Looking for an ponysona mare to do an ongoing rp with. My idea for the rp is your mare (mother, daughter or sister) wants to love my mare more than as just family and try’s to work her up and get her to come around to giving the idea a try. If it’s mother daughter, I figure the daughter could try and bring her mother around to the idea that it’s okay and they could both be happy, since the father left for another mare. It would be a very lewd rp, and the daughter could be still living at home or older and moved out already, which ever you prefer. I tend to love detailed rp’s so I’d prefer some one who can provide this.
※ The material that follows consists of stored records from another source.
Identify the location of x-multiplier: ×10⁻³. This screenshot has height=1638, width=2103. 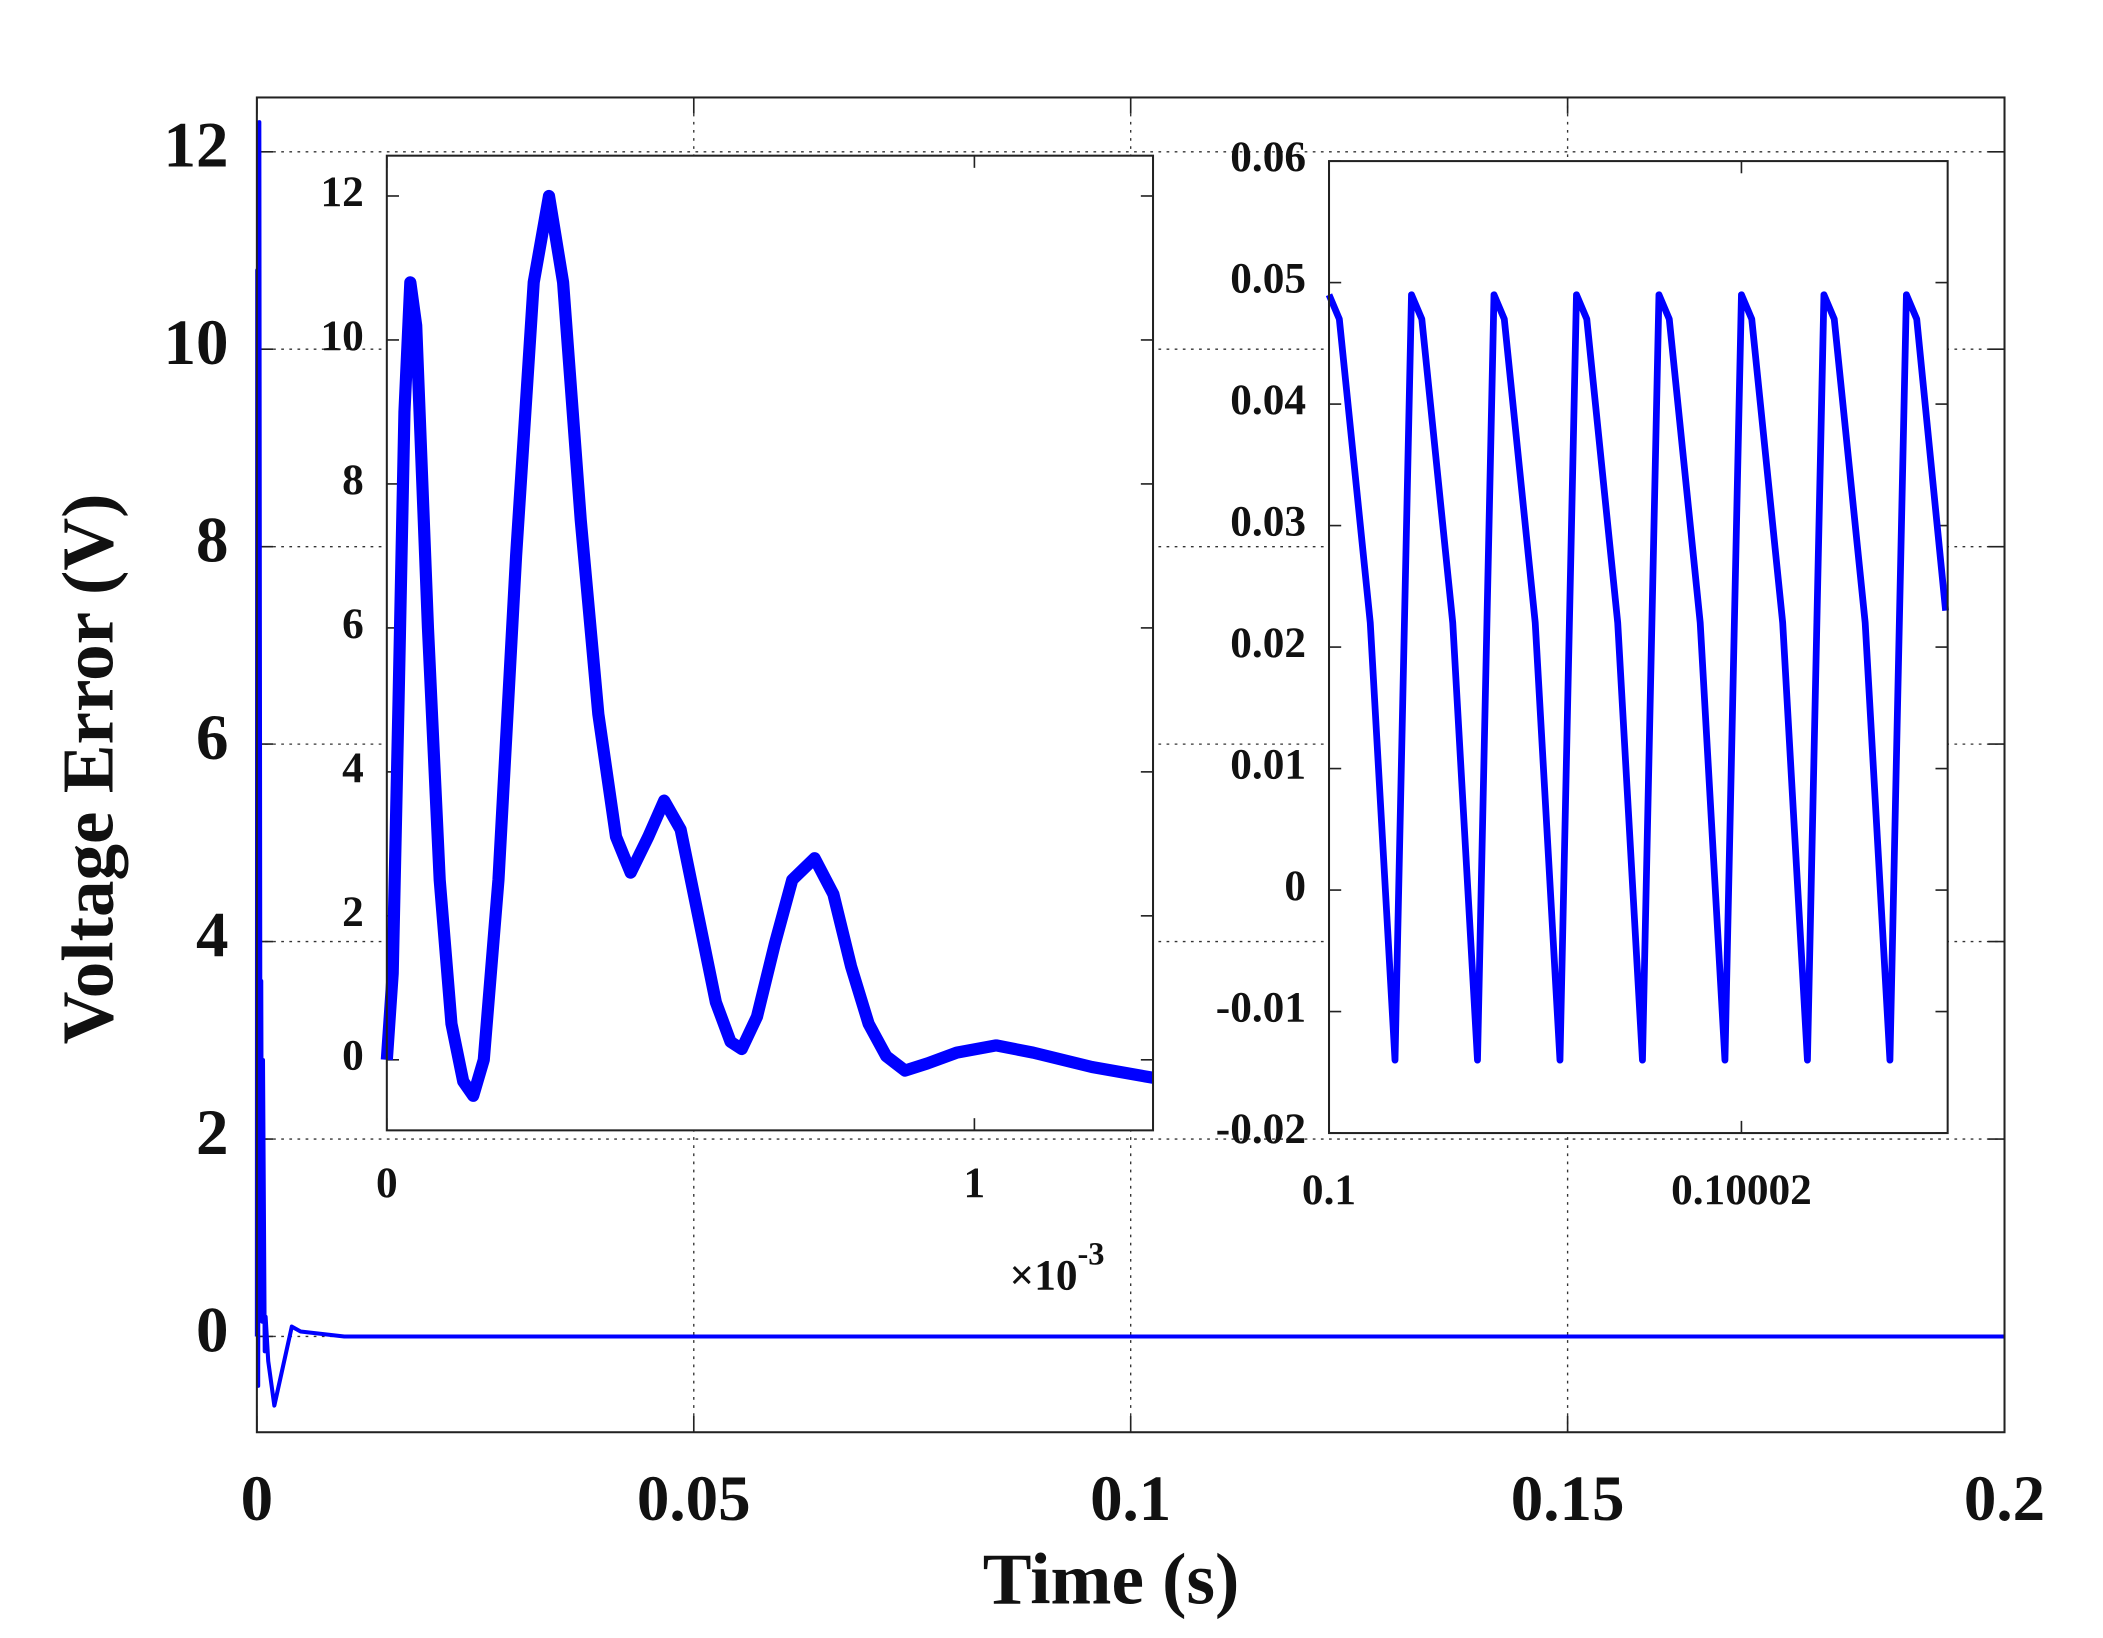
(1058, 1268).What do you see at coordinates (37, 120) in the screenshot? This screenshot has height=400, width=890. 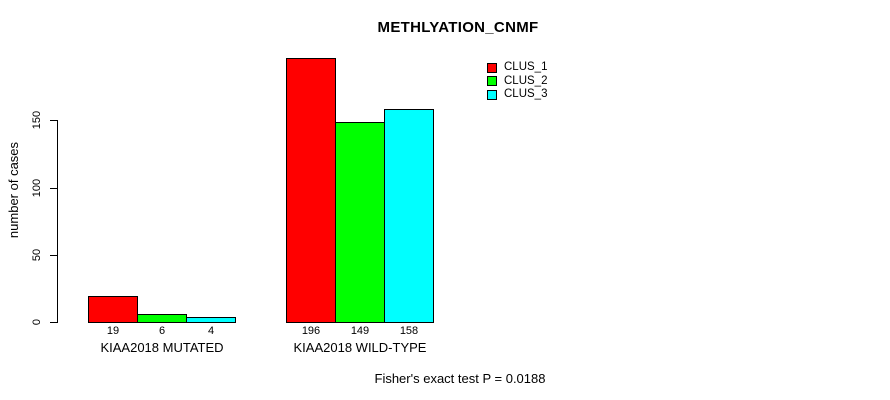 I see `y-axis-tick-label: 150` at bounding box center [37, 120].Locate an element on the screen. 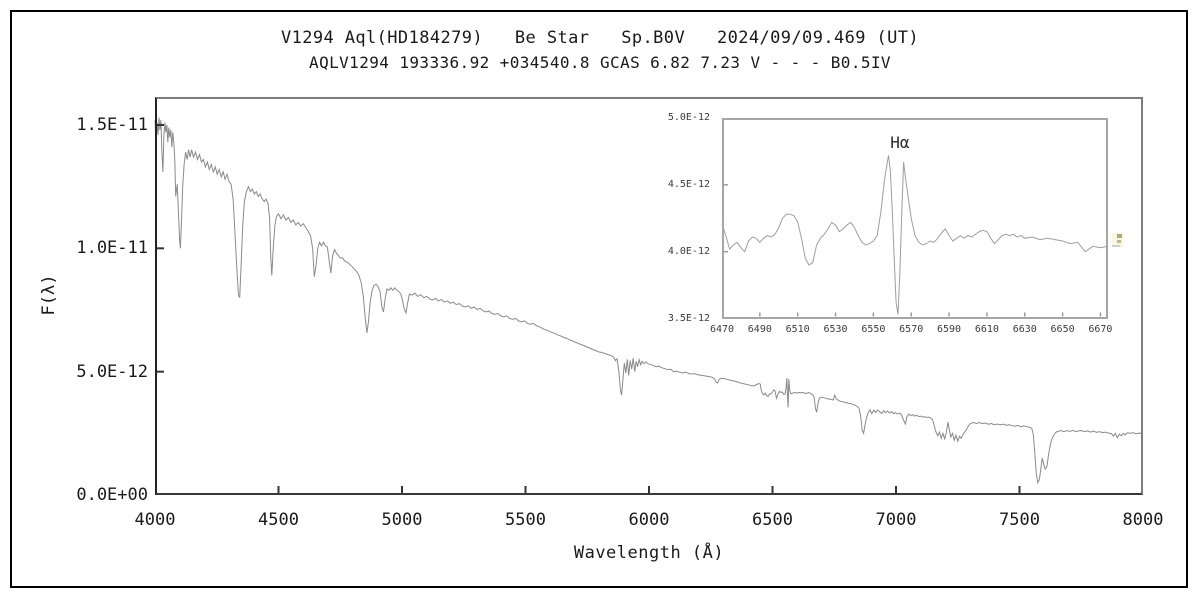 This screenshot has height=600, width=1200. inset-x-tick-label: 6590 is located at coordinates (950, 330).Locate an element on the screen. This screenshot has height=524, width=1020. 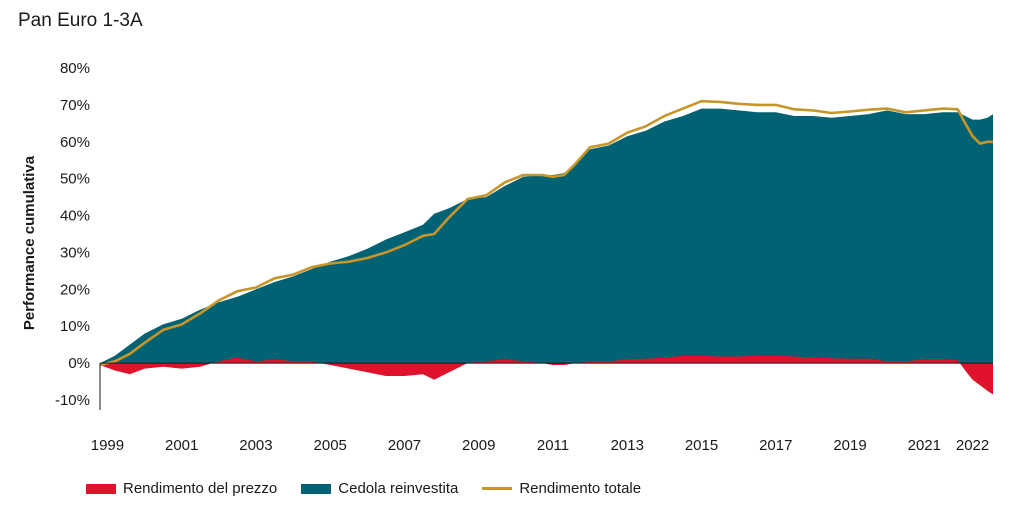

I usually like to post at least 2 paragraphs. Is anyone interested? 
please feel free to PM me! Thank you!


----------



## Alyx-the-blue (Dec 9, 2020)

Hey. I like the sound of this. I sometimes have trouble doing big turns but i always try my best. Do you have discord?


----------



## Jaredthefox92 (Dec 9, 2020)

Why? Just why?


----------



## Alyx-the-blue (Dec 9, 2020)

Jaredthefox92 said:


> Why? Just why?


Lets be polite shall we?


----------



## Jaredthefox92 (Dec 9, 2020)

Alyx-the-blue said:


> Lets be polite shall we?



Isn't incest against the rules here?


----------



## Alyx-the-blue (Dec 9, 2020)

Jaredthefox92 said:


> Isn't incest against the rules here?


Couldn't say for sure. But being judgemental is unnecessary.


----------



## Jaredthefox92 (Dec 9, 2020)

Alyx-the-blue said:


> Couldn't say for sure. But being judgemental is unnecessary.



In terms of things that are actually against the law? Not really.


----------



## Alyx-the-blue (Dec 9, 2020)

Jaredthefox92 said:


> In terms of things that are actually against the law? Not really.


Dude its a roleplay. If you dont like the subject matter dont respond to the add. No need for this.


----------



## fawlkes (Dec 10, 2020)

Jaredthefox92 said:


> In terms of things that are actually against the law? Not really.


A lot of illegal things happen in roleplay, but as neither character are real flesh and blood; doubtful anyone will really mind. Coming from a MLP roleplaying site originally, I can tell you incest is very popular:
Twilight x Shining
Applejack x Big Mac
Luna x Celestia
You get used to it when you realise that they are just characters, and since this RP will most likely be done in private, it's not going to hurt or offend anyone.


----------